К середине августа на Дону от Воронежа до Еланского плацдарма прочно установилась позиционная война. На правый берег ночами часто переправлялись охотники. В их числе частенько оказывался и Андрей Казанцев. И совсем не потому, что ему нравилось рисковать, а потому, что во многих частях, державших оборону от Верхнего Мамона до Монастырщины, его знали как удачливого проводника, хорошо знающего местность.

Где-то на Кавказе и под Сталинградом закипали ожесточенные переломные бои. А на среднем течении Дона и наши, и немцы надолго становились в оборону. Рыли окопы, оборудовали землянки. Нагорный немецкий берег не имел леса, и немцы разбирали деревянные дома, закапывали срубы в землю и укрывали их накатником. Получались надежные и благоустроенные укрытия. На левом, пойменном, берегу леса хватало: ясень, береза, дуб, бересток, тополь, ива.

Хутора левобережья жили прежней жизнью, если не считать, что население хуторов и станиц рыло себе укрытия и щели, а в поле на уборку урожая выходили с опаской, чаще ночью. Днем немцы бомбили и обстреливали шрапнелью. Убитых станичников хоронили без обычных церемоний. Торопливо, сухо, почти без слез. Война стала уже привычной, как летняя пыль на дорогах или текучий медовый аромат чабреца на зорьке. Только пахла она не медом, а опасностью и постоянным ожиданием чего-то. А тем временем в больших штабах уже разрабатывались планы будущих сражений.

Дойдя до Дона, немцы передавали оборону итальянцам, румынам, венграм. Сами шли к Сталинграду и на Кавказ.

Сталинград горел. Горели дома, пристани, пароходы, горел асфальт, спичками вспыхивали от нестерпимого жара телеграфные столбы. Горела сама Волга — нефть из разбитых нефтяных баков огненными потоками устремлялась к реке, растекалась по воде. Немецкие пехотинцы и саперы, поддерживаемые артиллерией, танками, самоходными установками, огнеметами, авиацией, прокладывали себе путь от дома к дому, от подвала к подвалу, от развалины к развалине.

17 октября немцы вышли к Волге. Это было для них время упоения успехами и невиданного военного психоза. Но их огромная военная машина начинала уже давать холостые ходы, пробуксовывала. Назревали роковые для немецкой армии и всей фашистской Германии перемены. Но все это было впереди. А пока шла обычная будничная позиционная окопная война.

* * *

Пока ординарец подавал коня, генерал-лейтенант Павлов бегло окинул затравевший двор, поваленные плетни. Под навесом сарая, накрывшись с головой шинелью, дозоревывал связист. Зоревая свежесть кралась под шинель, и связист сучил ногами в обмотках, дергал шинель все выше и выше. У колодца поил лошадей ездовой, покрикивая с грубоватой лаской:

— Но, но! Балуй мне еще!

— К Беляеву, если что, — обернулся генерал к крылечку, где, умиротворенный тишиной и свежестью утра, следил за его сборами начальник оперотдела армии. — Поехали.

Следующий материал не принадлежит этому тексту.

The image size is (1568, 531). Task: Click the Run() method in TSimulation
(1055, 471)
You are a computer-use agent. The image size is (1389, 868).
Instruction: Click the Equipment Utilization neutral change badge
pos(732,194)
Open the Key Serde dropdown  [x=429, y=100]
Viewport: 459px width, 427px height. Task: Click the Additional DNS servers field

За хутором свернули к лесу. С обдонских высот ударила батарея. Разрывы пышно расцвели у самого перекрестка.

— Пристрелялись аккуратно, — ругнулся адъютант. — Мы у них как на ладони. Километров до тридцати с высот дозирают.

Не поддержанный генералом, адъютант конфузливо замолчал, стал глядеть по сторонам.

Как старость голову, так близкая осень начинала уже метить траву, деревья. Сквозь тройчатые листья ежевичника на ветках синела накипь ягод. Сгонял с себя белесую дымку и темнел дикий терн. Обманчиво манили запахом кислицы. Дорогу с сытым квохтаньем безбоязненно перелетали птицы. У зарослей чакана в небольшой старице купалась утка с выводком.

— Как и нет войны, — не выдержал адъютант снова.

На дымной от росы лужайке, под кряжистым дубом, двое долбили лопатами неподатливую землю.

— Что у вас тут? — подъехал Павлов. Солнце заглядывало ему под козырек фуражки, заставляло жмуриться, серебрила косо подбритые виски.

— Хороним взводного, товарищ генерал, — лысоватый пехотинец воткнул лопату штыком, приналег на черен. — Утром при налете. Да так, что и хоронить нечего. Одни куски шинели.

В лесу изредка крякали разрывы. Навстречу попадались связисты, пехотинцы, саперы, тихо скрипели хорошо смазанные и подлаженные повозки. Лес жил своей скрытой фронтовой жизнью, но эта жизнь неопытному глазу была почти незаметна.

Генерал легонько помахивал махорчатой плетью. Некрупное ловкое его тело слегка покачивалось в седле. Посадка небрежная, казачья, чуть набок. Небрежность нарочитая, обманчивая.

Павлов поправился на заскрипевшем седле, вздохнул. Мысли его в это утро разлетались, как зеркальные лужицы под ударами копыт. 28 ноября прошлого года при форсировании по тонкому льду Дона под Ростовом его тяжело ранило. В армию вернулся накануне харьковских событий. Штаб обновился больше чем наполовину. Из старых кто убит, кто ранен. Война, как ветер-предзимник листву с деревьев, обдирает, грабит жизнь. И сколько в ней, этой войне, злости, насколько она многолика и жестока. За успех, за неуспех — за все расплачивайся кровью. Сейчас, после июня — июля, армия приходила в себя, участвовала в отвлекающих операциях.

Беляев уже ждал генерала и сразу повел в первый батальон. Траншея в полный профиль виляла меж деревьев, по весенним промоинам, углами выходила на свободное пространство. Неожиданно на голом месте траншея оборвалась и начиналась метров через двести.

— Там уже хозяйство Капусты, товарищ генерал.

Моложавое, без морщин лицо командарма побелело, потом посерело в скулах, камнями прокатились желваки. Не говоря ни слова, командарм полез из траншеи наверх. Беляев за ним. Немцы, наверное, не ждали такой дерзости — пулеметы их ударили с большим запозданием. Грузный, широкий в кости Беляев едва поспевал, раскрытым ртом хватал застойный в лесу воздух, перепуганно мигал выбеленными на солнце ресницами.

— Все понятно, товарищ генерал. Разрешите вернуться назад.

— Возвращайтесь. Только в тыл, в тыл, потом к себе.

Меж жилистых корневищ берестка просунул свое рыльце «максим». Пулеметчики, сидя в ряби солнечных пятен, хлебали из котелка. Завидев начальство, оба, не выпуская ложек, вскочили.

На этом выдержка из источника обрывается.